Upaya tersebut dilakukan jajaran Polres Aceh Tengah melalui personel Polsek Kute Panang dan Polsek Ketol di sejumlah wilayah Kecamatan Kute Panang dan Ketol, Kabupaten Aceh Tengah, Selasa (15/9/2026). Selain patroli, polisi turut menyosialisasikan Maklumat Kapolda Aceh dan Maklumat Kapolres Aceh Tengah kepada masyarakat dan aparatur kampung.
Di Kecamatan Kute Panang, personel melakukan patroli dengan memantau kawasan hutan dan perkebunan masyarakat. Dari pemantauan tersebut, hingga kegiatan berakhir tidak ditemukan titik api maupun indikasi terjadinya kebakaran hutan dan lahan.
Polisi juga menyampaikan imbauan secara langsung kepada warga agar tidak menggunakan api untuk membuka atau membersihkan lahan. Maklumat Kapolda Aceh turut dipasang sebagai media sosialisasi agar larangan dan bahaya pembakaran lahan dapat dipahami masyarakat.
Sementara di Kecamatan Ketol, personel Polsek Ketol menyosialisasikan Maklumat Kapolres Aceh Tengah di Kampung Jalan Tengah dan Kampung Buter. Sosialisasi menekankan pentingnya peran masyarakat dan aparatur kampung dalam menjaga lingkungan serta mencegah pembukaan lahan dengan cara membakar yang berisiko meluas dan membahayakan keselamatan.
Kapolres Aceh Tengah AKBP Teguh Siswoyo, S.H., S.I.K., M.H., melalui Kasi Humas AKP Rasimin mengatakan sosialisasi kedua maklumat tersebut merupakan langkah preventif untuk memperkuat kesadaran masyarakat sekaligus mencegah Karhutla sejak dini.
“Maklumat Kapolda Aceh dan Maklumat Kapolres Aceh Tengah kami sosialisasikan sebagai bagian dari upaya bersama menjaga kamtibmas dan mencegah Karhutla. Kami mengajak masyarakat tidak melakukan pembakaran hutan maupun lahan serta bersama-sama menjaga lingkungan,” katanya.
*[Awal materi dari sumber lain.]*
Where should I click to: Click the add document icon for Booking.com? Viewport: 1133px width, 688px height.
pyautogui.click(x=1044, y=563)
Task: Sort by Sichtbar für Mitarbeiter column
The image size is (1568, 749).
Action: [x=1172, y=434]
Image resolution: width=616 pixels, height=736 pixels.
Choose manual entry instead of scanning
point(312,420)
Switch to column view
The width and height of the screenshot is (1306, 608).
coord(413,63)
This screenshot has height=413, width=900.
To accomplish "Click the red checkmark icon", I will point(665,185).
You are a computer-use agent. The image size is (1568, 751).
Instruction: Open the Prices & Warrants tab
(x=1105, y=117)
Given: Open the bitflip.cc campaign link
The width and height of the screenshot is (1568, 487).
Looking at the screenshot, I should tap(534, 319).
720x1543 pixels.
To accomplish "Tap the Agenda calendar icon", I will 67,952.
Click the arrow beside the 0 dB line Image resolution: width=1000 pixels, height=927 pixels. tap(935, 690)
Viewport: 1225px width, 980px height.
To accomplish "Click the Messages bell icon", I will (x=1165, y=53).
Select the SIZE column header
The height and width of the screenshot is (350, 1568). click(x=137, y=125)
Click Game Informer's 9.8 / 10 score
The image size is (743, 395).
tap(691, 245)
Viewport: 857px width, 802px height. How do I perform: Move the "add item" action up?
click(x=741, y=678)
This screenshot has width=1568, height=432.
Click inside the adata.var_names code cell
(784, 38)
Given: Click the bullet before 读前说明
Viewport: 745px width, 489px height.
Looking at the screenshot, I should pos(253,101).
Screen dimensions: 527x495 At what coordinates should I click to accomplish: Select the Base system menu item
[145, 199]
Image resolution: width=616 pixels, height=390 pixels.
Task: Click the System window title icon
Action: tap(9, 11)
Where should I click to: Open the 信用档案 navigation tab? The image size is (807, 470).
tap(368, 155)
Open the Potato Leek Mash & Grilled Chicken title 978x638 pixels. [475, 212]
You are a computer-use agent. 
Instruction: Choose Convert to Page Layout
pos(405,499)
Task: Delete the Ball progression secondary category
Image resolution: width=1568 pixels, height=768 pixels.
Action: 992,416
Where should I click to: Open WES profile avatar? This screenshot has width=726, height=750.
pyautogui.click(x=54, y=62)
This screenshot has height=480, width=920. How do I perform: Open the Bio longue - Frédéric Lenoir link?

Rasimin menegaskan patroli dan sosialisasi akan terus dilakukan, terutama pada wilayah yang memiliki potensi terjadinya Karhutla.
“Kami mengedepankan pencegahan. Jika masyarakat menemukan adanya indikasi kebakaran, segera laporkan sehingga dapat ditangani sedini mungkin,” ujarnya.